La reforma se enmarca en la ofensiva desreguladora del gobierno de Milei sobre el mercado laboral, con la promesa de reducir la litigiosidad, incentivar la contratación formal y adaptar la normativa vigente a un escenario económico marcado por la inflación, la recesión y la caída del empleo privado registrado. Aunque los detalles finos del dictamen no fueron difundidos en su totalidad, en el oficialismo la describen como un “cambio estratégico” para el sistema de relaciones laborales argentino.
En este contexto, Bullrich subrayó que, desde el retorno de la democracia en 1983, distintos gobiernos intentaron modernizar el andamiaje normativo del trabajo sin alcanzar una reforma integral capaz de acompañar los cambios del mercado laboral, la tecnología y las nuevas formas de producción.

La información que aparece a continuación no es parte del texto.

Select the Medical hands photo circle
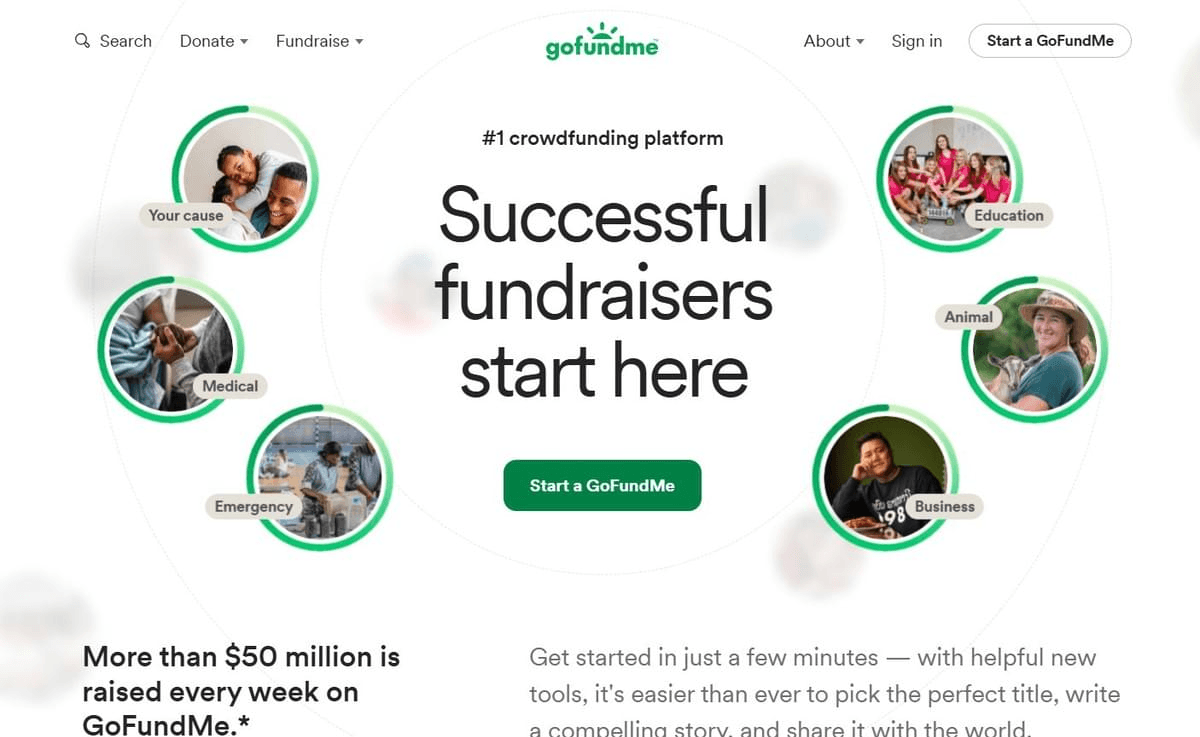(171, 349)
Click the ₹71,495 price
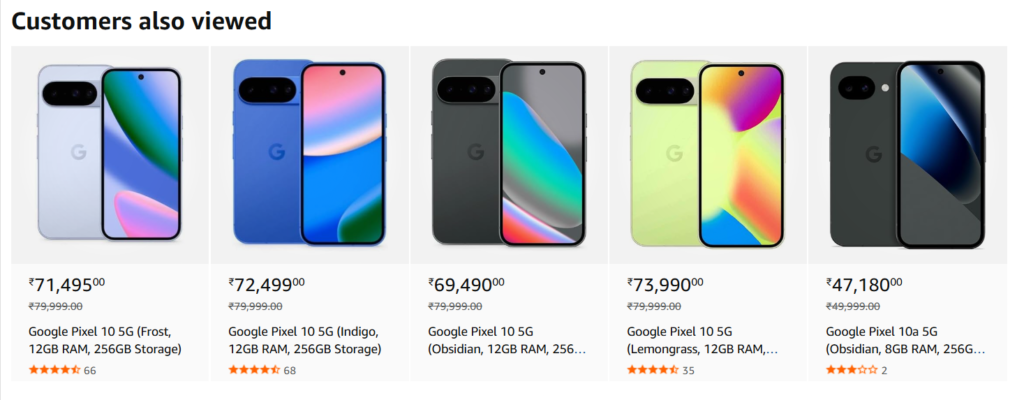Screen dimensions: 1024x400 click(x=67, y=285)
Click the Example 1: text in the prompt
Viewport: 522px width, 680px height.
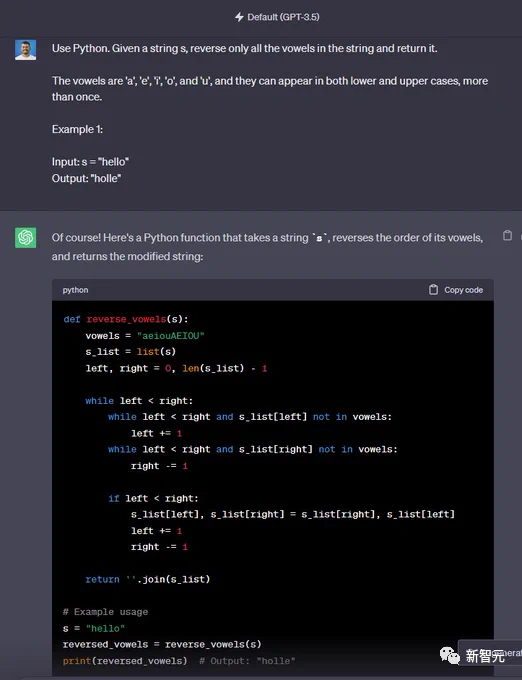[x=77, y=129]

La iniciativa de LLA busca ubicarse en esa línea histórica, pero con un sesgo claramente pro-mercado y con énfasis en la flexibilización de ciertas reglas.
Negociaciones políticas y desafío en el recinto
El entendimiento con la UCR, el PRO y partidos provinciales será clave para el desenlace de la sesión. El oficialismo, minoritario en la Cámara alta, depende de estos socios para obtener los votos necesarios, tanto para aprobar el temario como para asegurar la sanción en particular de los artículos más sensibles, vinculados a indemnizaciones, costos laborales, modalidades de contratación y regulaciones sobre conflictos sindicales.

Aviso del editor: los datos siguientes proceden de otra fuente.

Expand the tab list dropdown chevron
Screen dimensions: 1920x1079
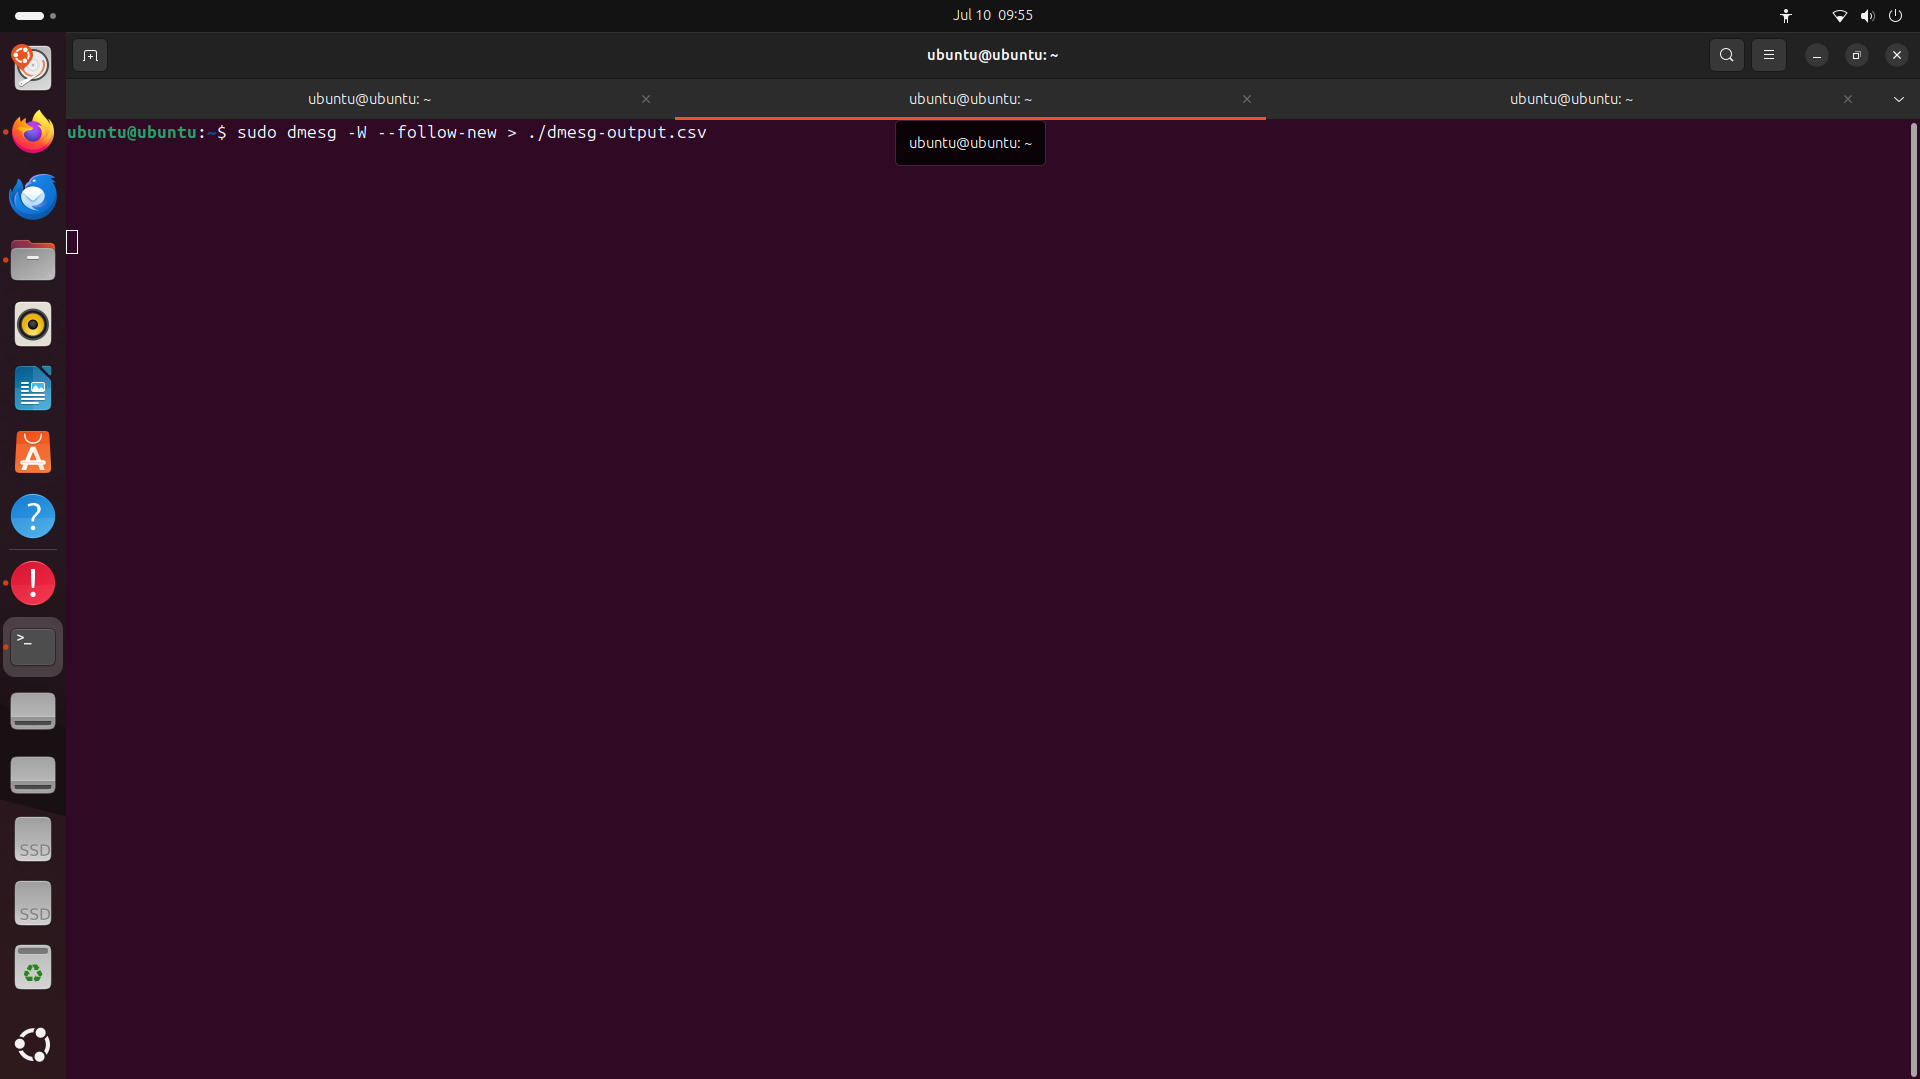point(1898,99)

En el plano político, el avance de la reforma laboral también será leído como una prueba de fuerza del gobierno de Milei en el Congreso, luego de semanas de tensión entre el Ejecutivo y la oposición por otros proyectos de corte económico y fiscal. Un resultado favorable permitiría al oficialismo exhibir capacidad de articulación y enviaría una señal al mercado acerca de su determinación de avanzar en cambios de fondo.
“Tiene 28 modificaciones consensuadas y es un dictamen que ha llevado a un buen puerto después de meses de trabajo”, destacó Patricia Bullrich al anunciar el acuerdo.

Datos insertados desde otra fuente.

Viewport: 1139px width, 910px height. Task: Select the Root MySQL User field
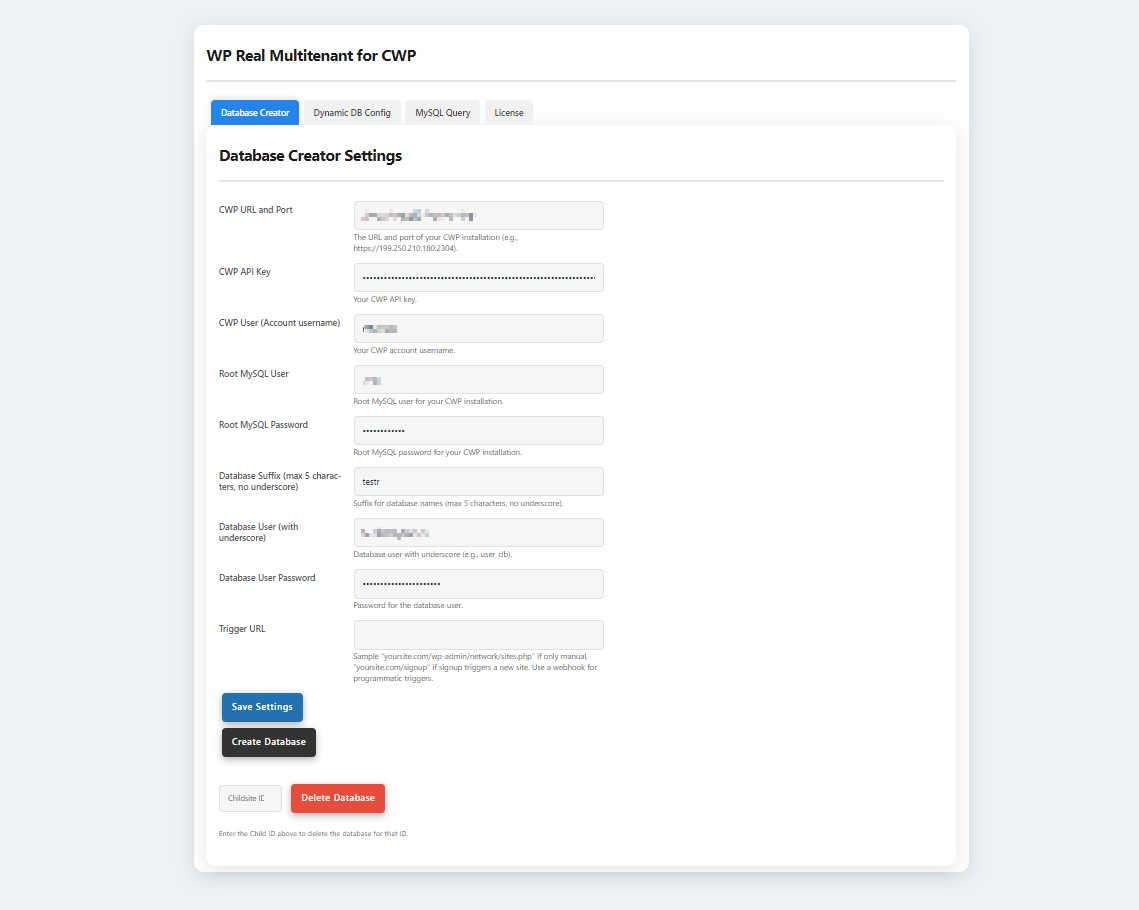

Mientras tanto, sectores sindicales y opositores más duros se preparan para cuestionar la iniciativa, tanto en el Congreso como en la calle, ante el temor de que la reforma implique una pérdida de derechos laborales históricos. El debate de este miércoles, que aún se presenta como una noticia en desarrollo, será decisivo para medir hasta dónde está dispuesto a avanzar el Senado en la agenda laboral del oficialismo.